Developmental plasticity is believed to be a crucial mechinism by which plants cope with the constraints of sessile life. Thoughout its adult life, a plant is continuously undergoing a process of sensing its environment, integrating the information it recieves into developmental decisions, and enacting these decisions. Through this process, a plant can regulate the timing, placement, and extent of growth of its new organs - attributes that define the plant's architecture. It is predicted that this architecture in turn delineates the physiological requirements and potentials of the plant. Thus this proccess of sensing, integration, and enactment allows the plant to optimize its morphology, and perhaps its physiology, to its environment.
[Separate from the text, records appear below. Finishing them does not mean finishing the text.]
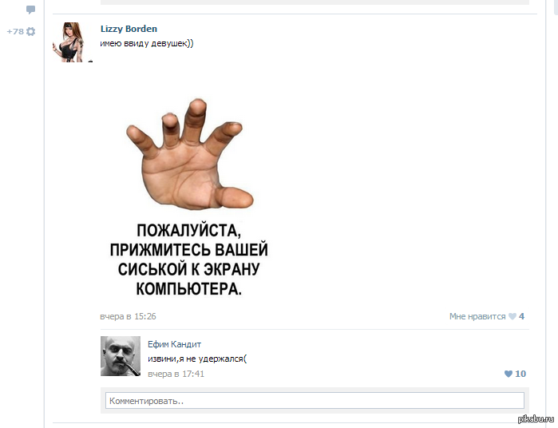Click the +78 rating counter

coord(15,32)
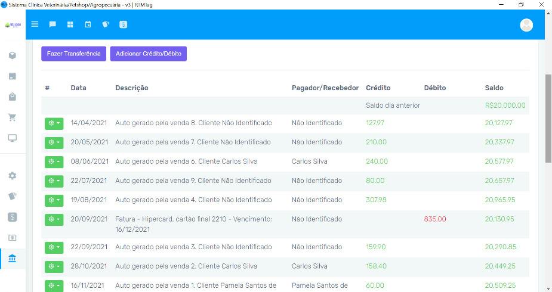Click the cube icon in sidebar
Viewport: 552px width, 292px height.
[13, 55]
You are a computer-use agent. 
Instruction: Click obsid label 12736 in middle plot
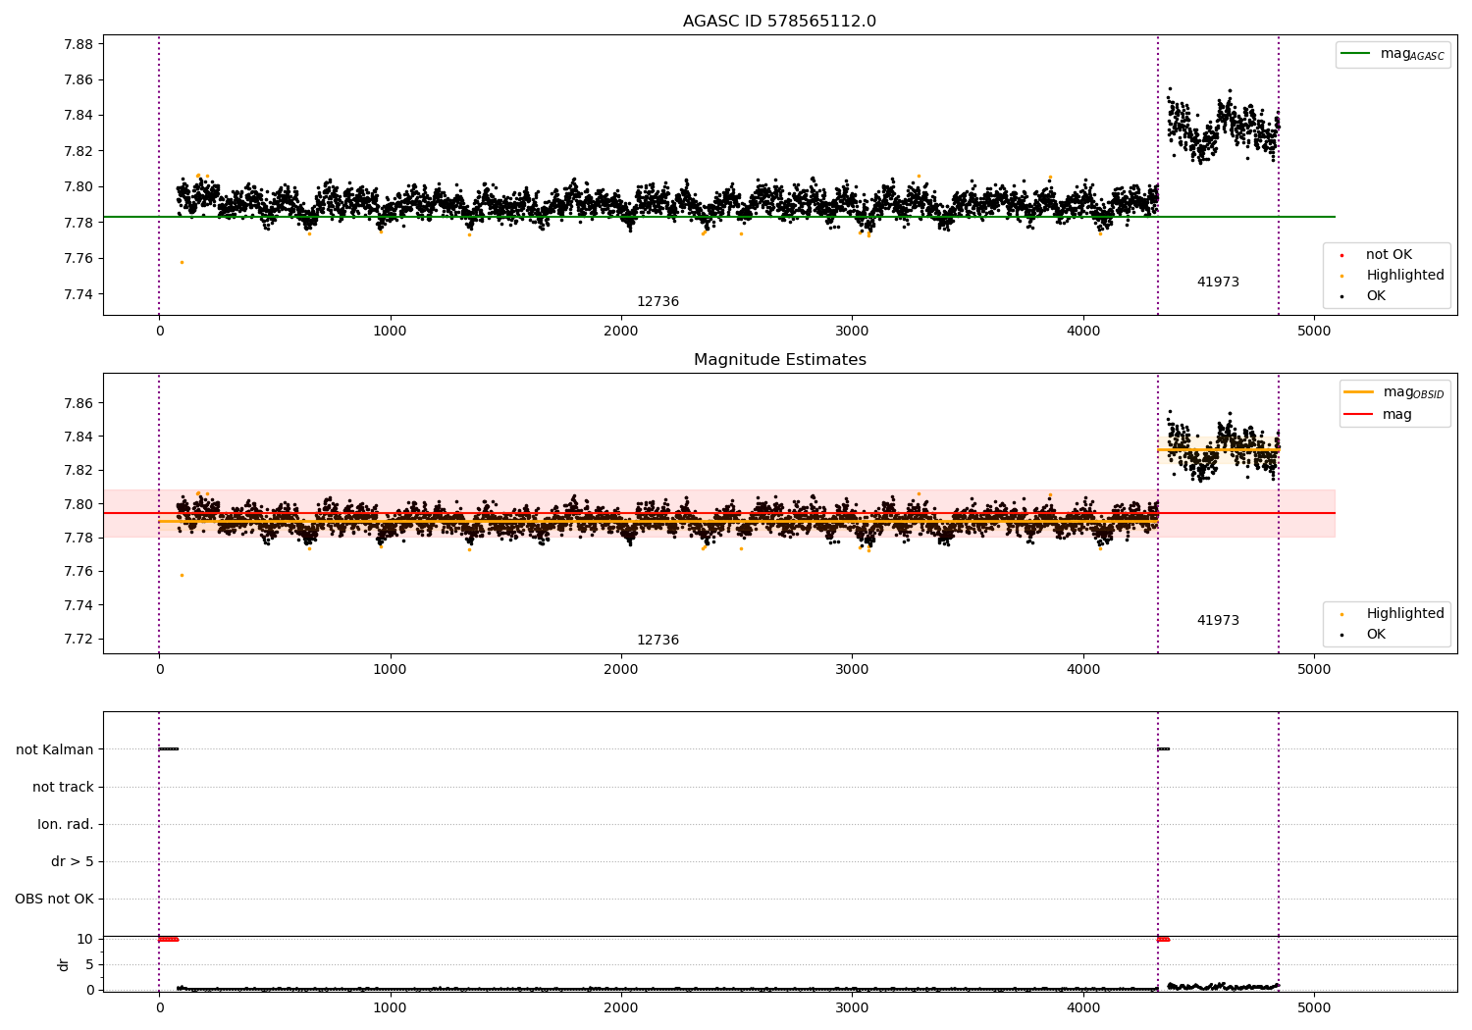(x=657, y=641)
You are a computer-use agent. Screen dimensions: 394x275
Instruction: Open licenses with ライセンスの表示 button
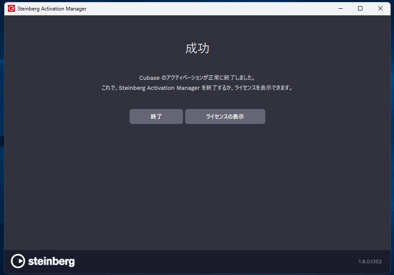(225, 116)
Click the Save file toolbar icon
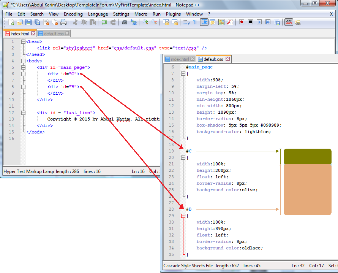The width and height of the screenshot is (338, 273). point(28,22)
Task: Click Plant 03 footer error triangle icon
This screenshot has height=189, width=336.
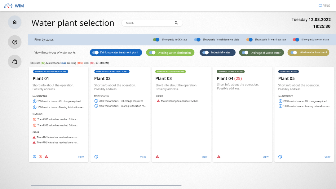Action: (x=157, y=157)
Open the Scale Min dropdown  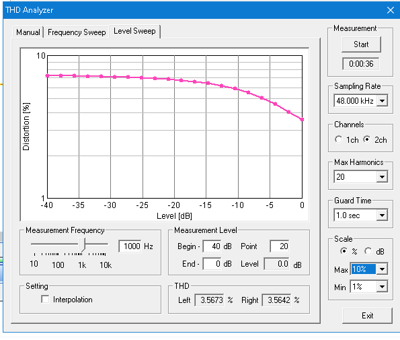coord(382,287)
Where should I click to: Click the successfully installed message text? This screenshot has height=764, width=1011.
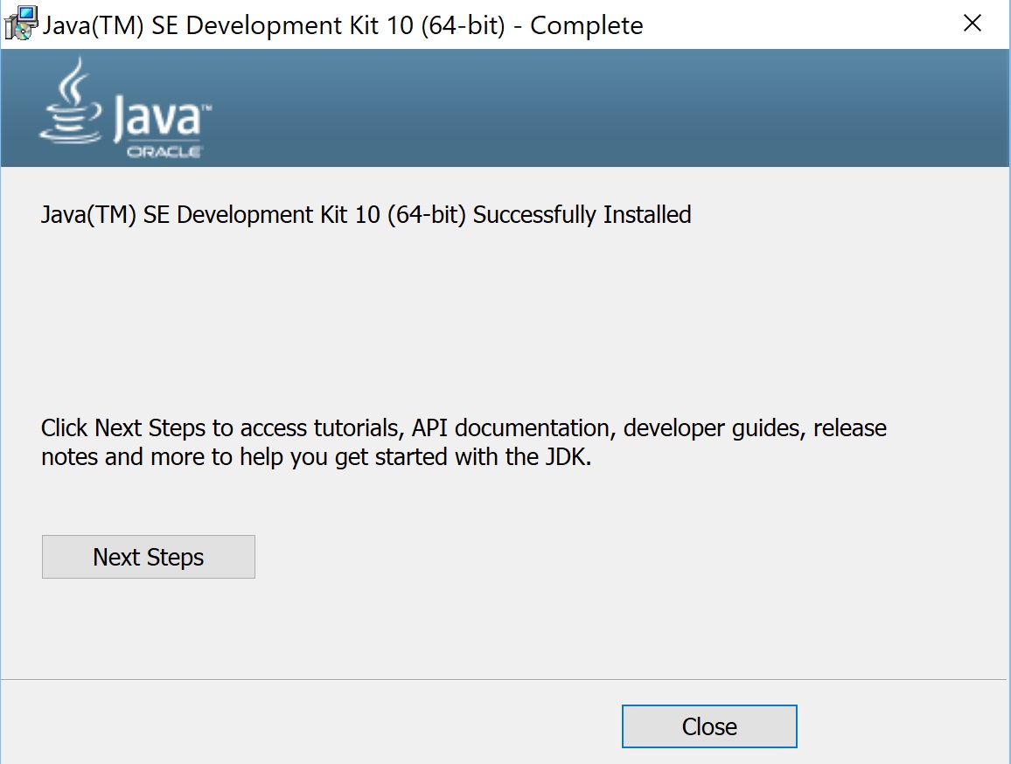pos(366,214)
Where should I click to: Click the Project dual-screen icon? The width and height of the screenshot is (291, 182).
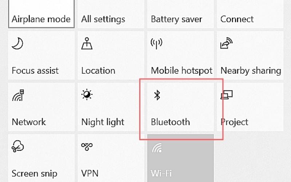click(227, 95)
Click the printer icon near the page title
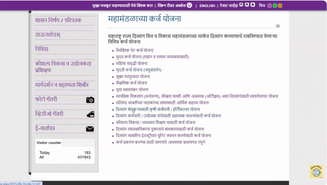 click(278, 26)
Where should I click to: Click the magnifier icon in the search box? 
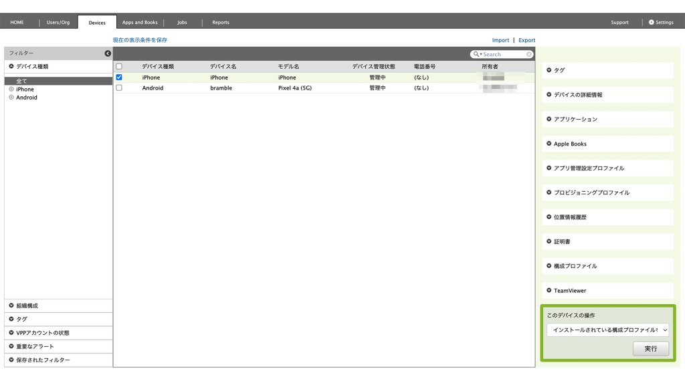click(476, 54)
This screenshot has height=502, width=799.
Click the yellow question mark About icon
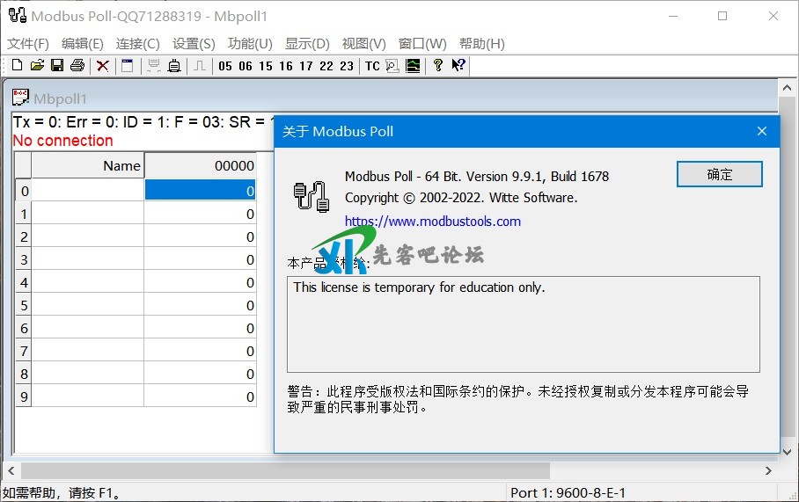438,65
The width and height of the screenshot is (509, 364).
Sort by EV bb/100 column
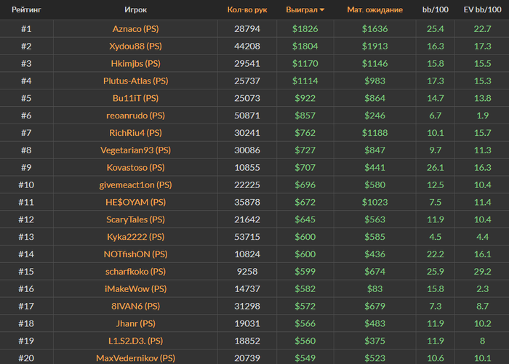(x=481, y=10)
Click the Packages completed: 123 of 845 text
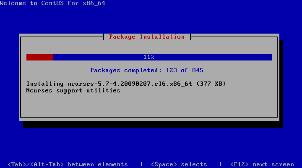The image size is (302, 168). (147, 70)
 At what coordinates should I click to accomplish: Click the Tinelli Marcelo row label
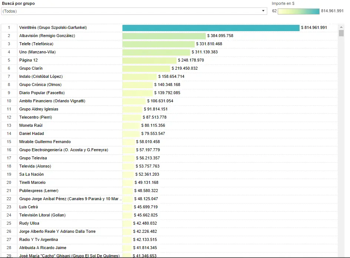(x=33, y=183)
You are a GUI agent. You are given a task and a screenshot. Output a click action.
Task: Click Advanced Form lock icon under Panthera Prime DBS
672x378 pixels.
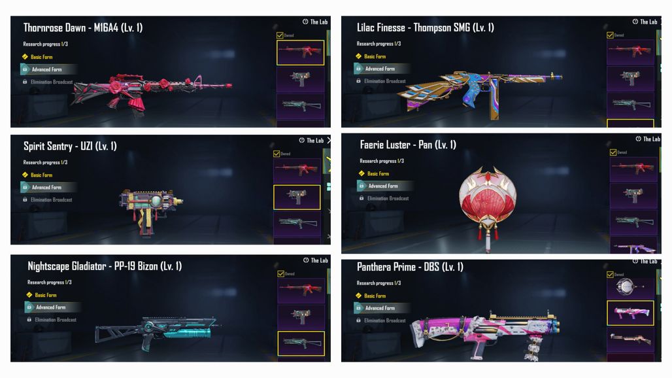(x=359, y=308)
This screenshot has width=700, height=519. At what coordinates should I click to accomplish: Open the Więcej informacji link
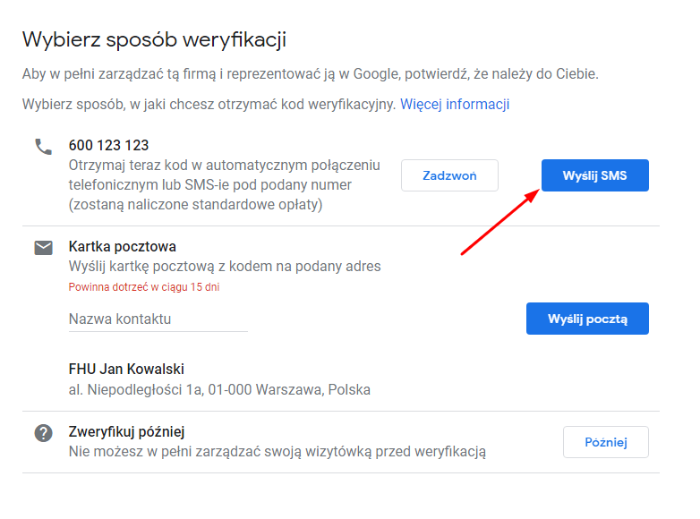(455, 105)
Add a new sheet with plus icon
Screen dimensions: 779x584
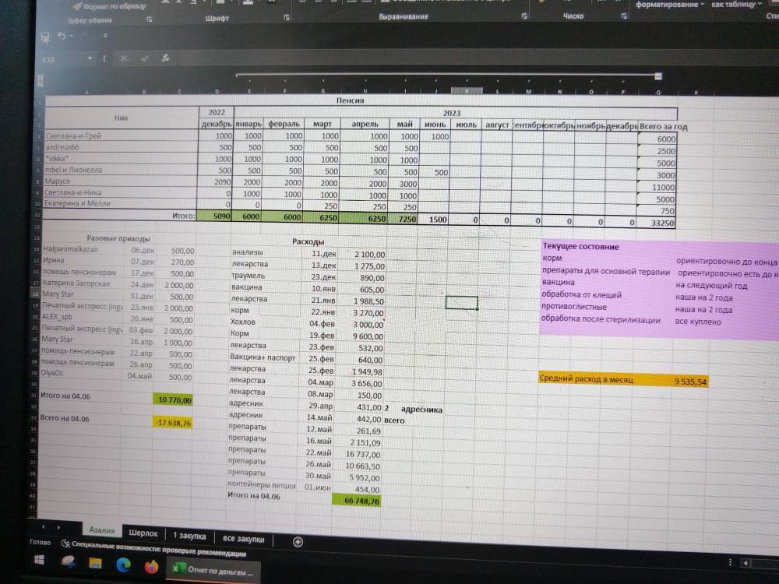pyautogui.click(x=298, y=541)
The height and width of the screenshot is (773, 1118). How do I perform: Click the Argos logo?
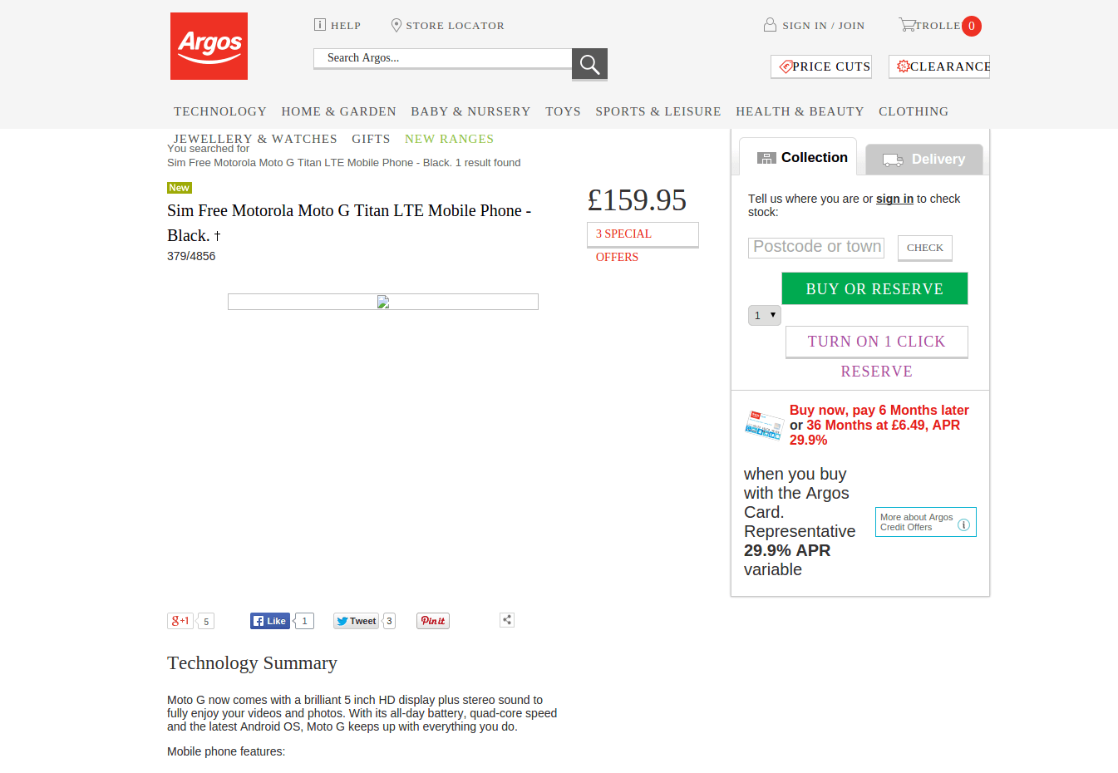pos(209,46)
This process can be illustrated in the regulation of the Arabisopsis root system architecture in response to nitrate (NO3). On our high sucrose media, wildtype (Col) seedlings grown under nitrate plentiful conditions develop a root system architecture characterized by a single primary root and a large number of lateral roots. In contrast, wildtype seedlings grown under limiting NO3 conditions exhibit a repression of primary root growth and significantly sparser lateral root formations. Examining the roots under a microscope, we find that this repression of lateral root formation is occuring at or before the initial cell divisions that indicate lateral root initiation. Using this assay as a model for developmental plasticity, we have taken a forward genetics approach to indentify regulators of this pathway.

lateral root initiation 1 (lin1) is one of the mutants isolated for its lack of repression of lateral root formation under limited NO3 conditions. While lin1 seedlings initiate more lateral roots than wildtype under limiting NO3 conditions, no significant difference is seen under NO3 plentiful conditions. This indicates that the LIN1 regulator participates specifically in nitrate response and is not an intrinsic growth regulator. We have shown that lin1 carries a missense mutation in the NRT2.1 gene. NRT2.1 encodes a putative high-affinity nitrate transporter that functions at low external nitrate concentrations. Direct measurement of nitrate uptake and nitrate content in the lin1 mutant seedlings established that both are indeed reduced. Because repression of lateral root initiation in WT plants can be relieved by increased concentrations of external nitrate, it is surprising to find that repression is also relieved by a defect in a component of the high-affinity nitrate uptake system. Furthermore, lateral root initiation is increased in lin1 relative to WT even when seedlings are grown on nitrate-free media, demonstrating that the mutant phenotype is nitrate-independent. These results indicate that NRT2.1 is a repressor of lateral root initiation and that this role is independent of the protein's role in nitrate uptake. We propose that Arabidopsis NRT2.1 acts either as a nitrate sensor or signal transducer to coordinate the development of the root system with nutritional cues.